On peut tout de suite souligner que la vision plus profonde des mécanismes qui mènent le capitalisme à sa décadence, chez Rosa, nous permet d'éviter l'erreur des bordiguistes de confondre des guerres impérialistes avec des luttes de libération nationale, sur la base du fait qu'il existerait encore des aires géographiques pouvant se développer. Aujourd'hui, toutefois, cette vision est difficile à maintenir et les bordiguistes ne la mettent pratiquement plus en avant, mais sans savoir précisèment pourquoi, de façon empirique donc fragile. Par contre, ils continuent à se cramponner à la vision de "territoires économiques" à conquérir en voulant trouver systématiquement un objectif économique immédiat dans chaque guerre. Cela vaut aussi pour Battaglia comunista et le BIPR. Ce qui correspondait à une vision photographique du moment chez Lénine, qui, de plus, était beaucoup moins claire que celle de Rosa Luxemburg, a été figé chez eux.

II faut dire aussi que Trotsky, dans ses écrits de 1924 et 1926 "Europe et Amérique où va l'Angleterre ?", s'en tient à la vision de Lénine. II ne voit que la concurrence économique entre les grandes nations et, nation par nation. II voit bien que ce sont les Etats-Unis qui sortent comme grands vainqueurs de la première guerre mondiale et qui prennent la première place dans le monde. Mais il ne voit que l'aspect économique à savoir­ que les Etats-Unis veulent la "mise en tutelle, économique de l’Europe". Le capital américain "vise à la maîtrise du monde, il veut instaurer la sauprématie de l'amérique sur notre planète. (...) Que doit-il faire à l'égard de l'Europe ? Il doit, dit-on, la pacifier comment ? Sous son hégémonie. Qu’est-ce que cela signifie ? Qu’il doit permettre à l’Europe de se relever, mais dans des limites bien déterminées, lui accorder des secteurs déterminés, restreints du marché mondial". Cette concurrence ne peut que les amener à s'affronter, ce qui est vrai de façon générale. Mais ne voyant pas les aspects stratégiques dans toute leur ampleur, correspondant au besoin de se maintenir en tant que grande puissance si on ne peut plus rester la première d'entre elles, comme ce fut le cas pour l'Angleterre dès après la première guerre mondiale, Trotsky fait se recouper la concurrence économique avec les affrontements impérialistes. Ainsi, l'Angleterre passant au second rang derrière les Etats-Unis, il voit dans la concurrence entre ces deux pays l'axe majeur des affrontements impérialistes à venir : "L’antagonisme capital du monde est l’antagonimse anglo-américain. C’est ce qui montrera de plus en plus nettement l’avenir." L'avenir, justement, n'a pas vérifié cela. Il vérifiera, au contraire, que plus la décadence avance et plus l'aspect stratégique dominera avec, en sont centre, le fait d'envisager les alliances qui permettent de se maintenir en tant que grande nation ou nation tout court et cela au détriment même des intérêts économiques immédiats. Ce sera toute la question de l'irrationalité de la guerre d'un point de vue strictement économique, question qui sera mise en lumière par la Gauche Communiste de France. Cette dernière parviendra à formuler la thèse de l'irrationalité de la guerre et le fait qu'au fil de la décadence, la guerre n'est plus au service du développement de l'économie mais que c'est l'économie qui est au service de la guerre. [2] [10]

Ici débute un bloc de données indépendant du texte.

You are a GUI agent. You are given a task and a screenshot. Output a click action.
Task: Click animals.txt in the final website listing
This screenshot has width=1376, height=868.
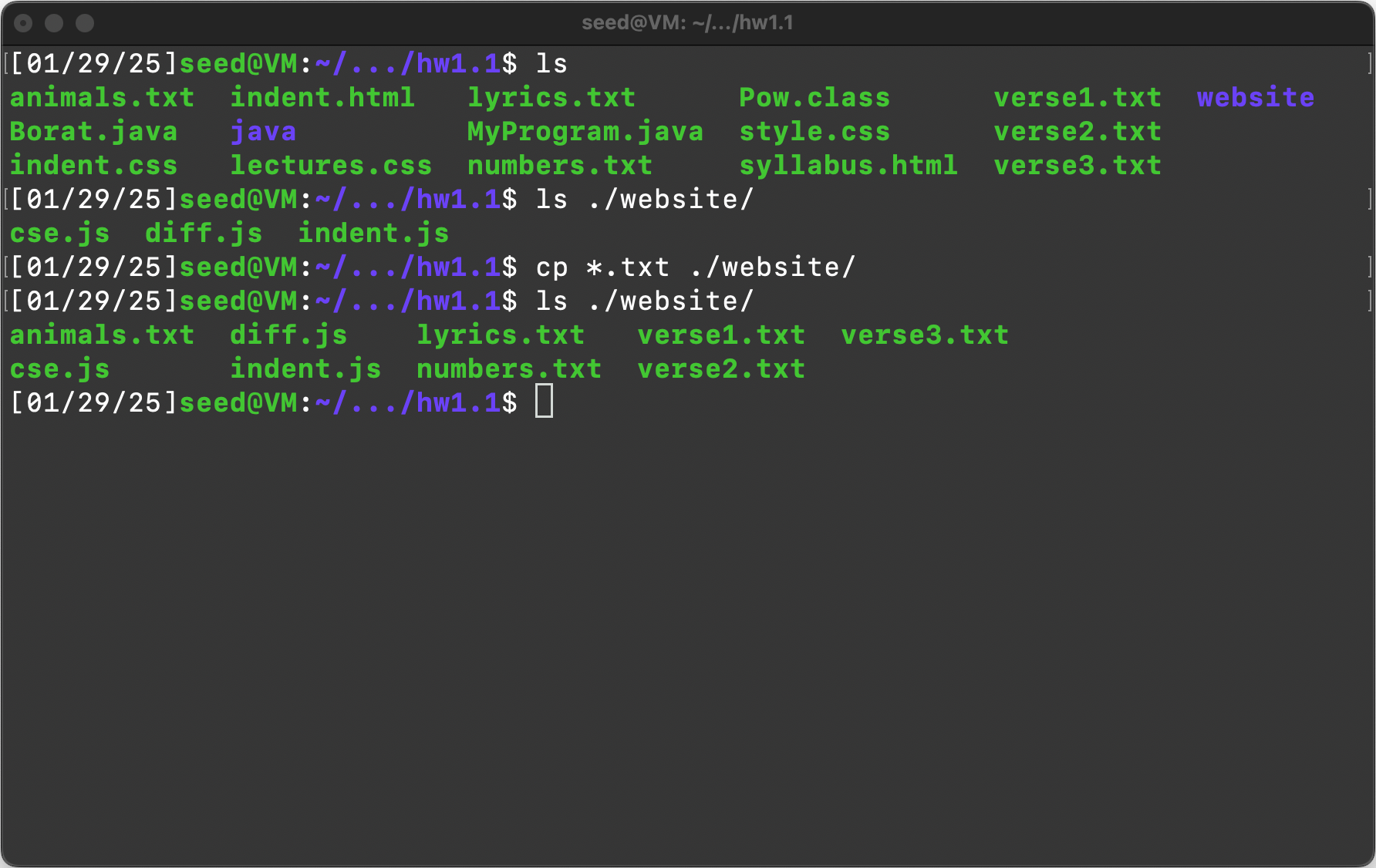point(102,335)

 Aspects économiques et stratégiques au fil de la décadence

 Tout au long de la décadence, ces deux aspects se vérifient mais l'aspect stratégique, l'irrationalité de la guerre du point de vue économique va prendre le dessus. Même si la Première guerre mondiale n'avait pas été déclenchée mécaniquement au moment le plus aigü de la crise et si les visées stratégiques d'expansion avaient été calculées par l'Allemagne, et si elle correspondait, du point de vue économique, à une volonté de repartage du monde autour de la question des marchés, cette guerre s'avérait déjà plus couteuse qu'avantageuse du point de vue économique pour les vainqueurs eux­mêmes, à l'exception des Etats-Unis.

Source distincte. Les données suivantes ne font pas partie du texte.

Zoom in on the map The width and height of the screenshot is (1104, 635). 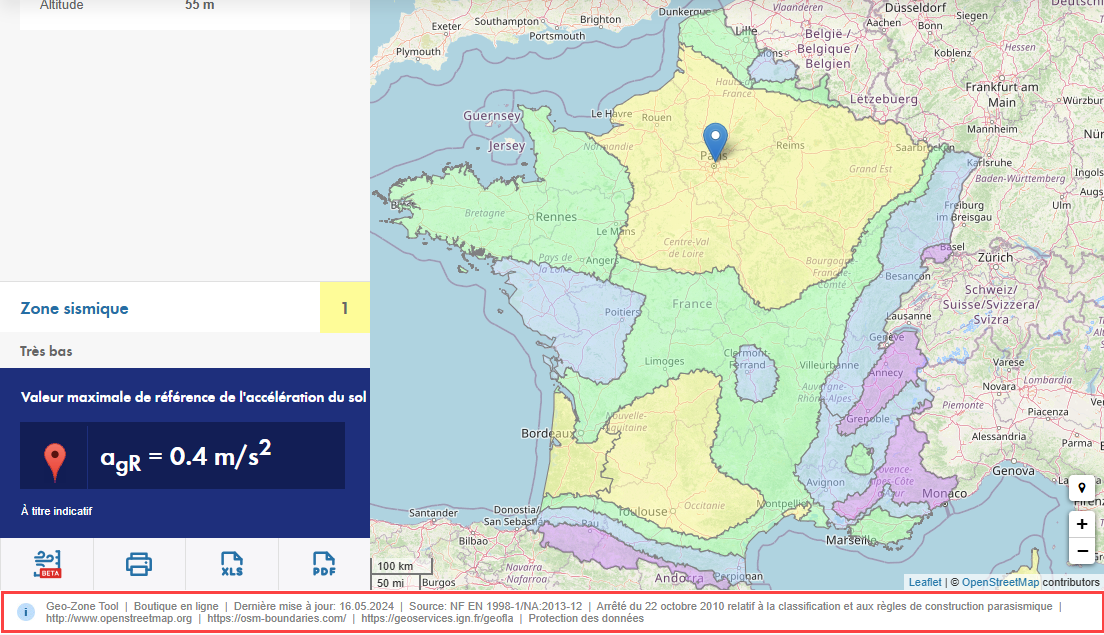pyautogui.click(x=1081, y=524)
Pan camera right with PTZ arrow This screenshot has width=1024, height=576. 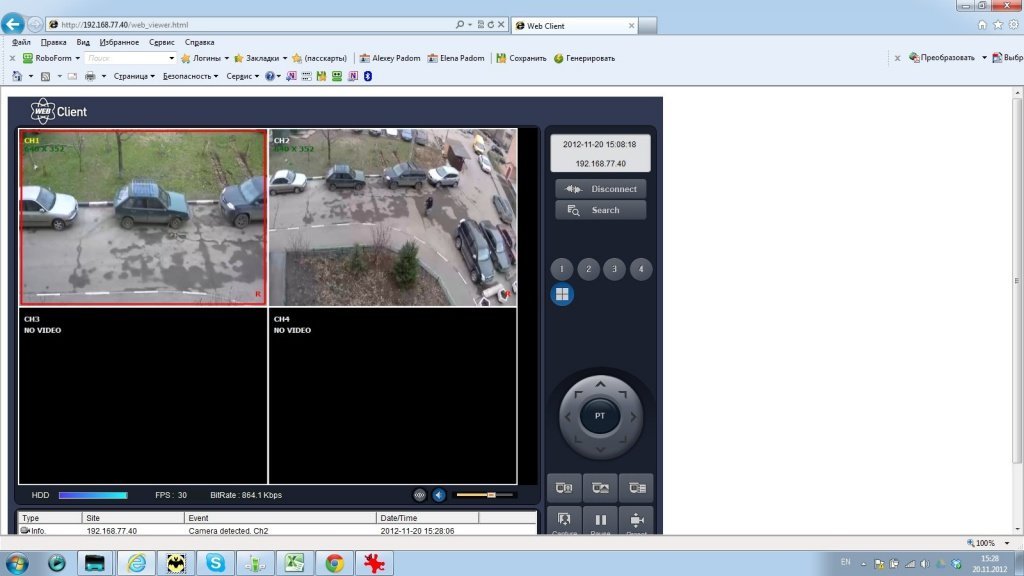[x=631, y=415]
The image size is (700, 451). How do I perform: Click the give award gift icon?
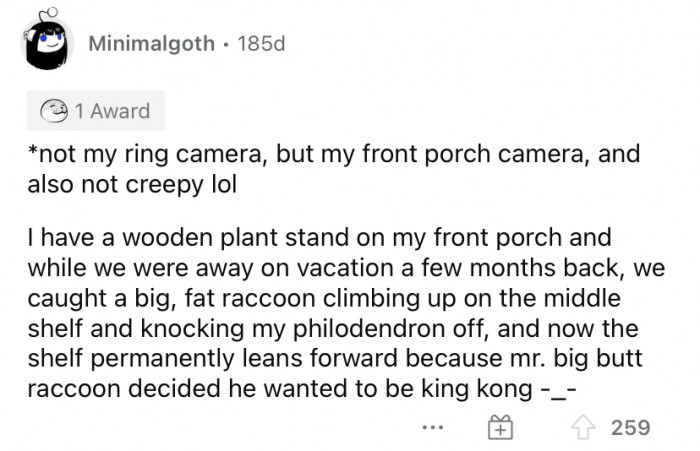[501, 427]
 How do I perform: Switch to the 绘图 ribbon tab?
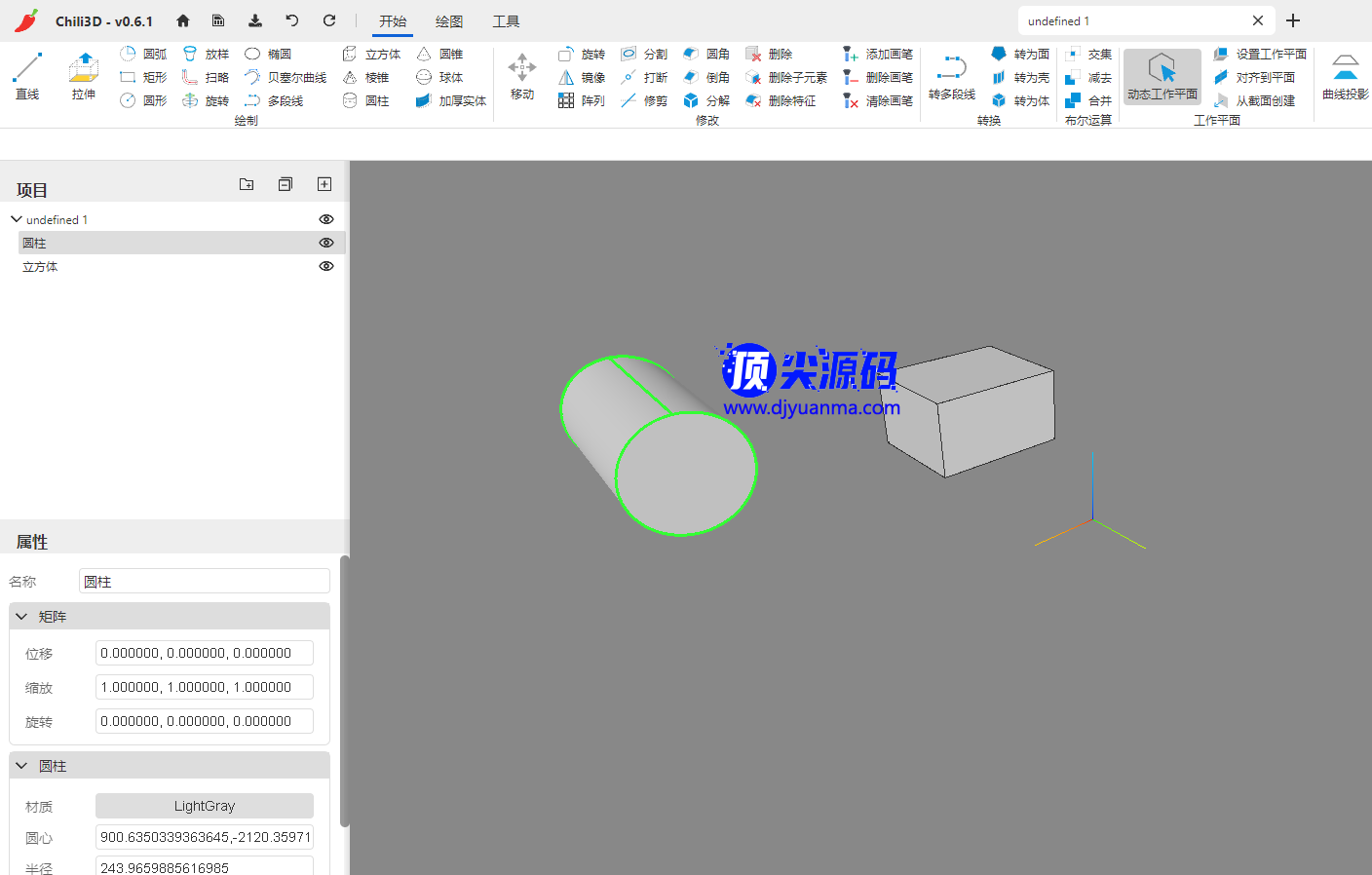[449, 21]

Parlant de l'Angleterre au sortir de la Première guerre mondiale, Sternberg dit, dans Le conflit du siècle : "Du fait de la guerre, toutefois, elle ne perdit pas seulement une partie de ses avoirs, mais sa position tout entière dans l'économie mondiale s’affaiblit à un tel point qu'elle fut dorénavant réduite a employer la plus grande partie des intérêts qu'elle tirait de ses investissements au financement de ses importations et à n’en affecter qu'une partie minime à la constitution de nouveaux capitaux à investir." Quant à la richesse et à la croissance économique effective des Etats-Unis après cette guerre, "l’enrichissement des Etats-Unis par la guerre" dont parle le trotskiste Pierre Naville dans sa préface au livre de Trotsky cité plus haut, elle ne vient pas d'abord de la guerre mais du fait que les Etats-Unis n'avaient pas encore tout à fait épuisé les marchés pré-capitalistes de leur immense territoire, par exemple le fait qu'ils avaient encore à effectuer la construction de quelques lignes de chemin de fer, mais aussi du fait qu'ils n'avaient participé à la guerre que vers sa fin, loin de leur territoire sur lequel ils ne connurent aucune destruction.

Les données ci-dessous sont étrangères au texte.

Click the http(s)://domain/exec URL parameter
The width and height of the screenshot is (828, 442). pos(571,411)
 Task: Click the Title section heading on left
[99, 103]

La Seconde guerre mondiale a encore pour objectif le repartage du monde. La bourgeoisie allemande se reconnaissait dans le slogan de Hitler : "Exporter ou mourir !" Mais si la fin de la guerre voit effectivement un repartage du monde entre deux blocs, le bloc russe et le bloc occidental, une bonne partie des investissements pour la reconstruction a un but essentiellement stratégique : oter l'envie à l'Allemagne et aux pays du Sud-Est asiatique de passer dans l'autre bloc et ainsi établir un cordon sanitaire autour de la Russie. La politique des Etats-Unis vis à vis de l'URSS dite de containment, avait pour but dans ce sens d'empêcher cette dernière de parvenir aux mers, de la maintenir en tant que puissance continentale. D'où aussi, dans les années 1950 la guerre de Corée dans ce même but. Du point de vue économique, on peut à nouveau citer Sternberg : "Enfin, la deuxième guerre mondiale forçat l'Angleterre à liquider la grande majorité de ses avoirs à l’étranger, provoquant ainsi un nouveau recul de sa position sur les marchés mondiaux au point qu'elle du faire appel, de longues années durant, à l'aide directe de l’Amérique pour payer ses importations". Les Etats-Unis, eux, affirment leur rang de première puissance mondiale mais dans un contexte où, au delà de la période de reconstruction, c'est le capitalisme mondial comme un tout qui continue de s'affaiblir, eux y compris.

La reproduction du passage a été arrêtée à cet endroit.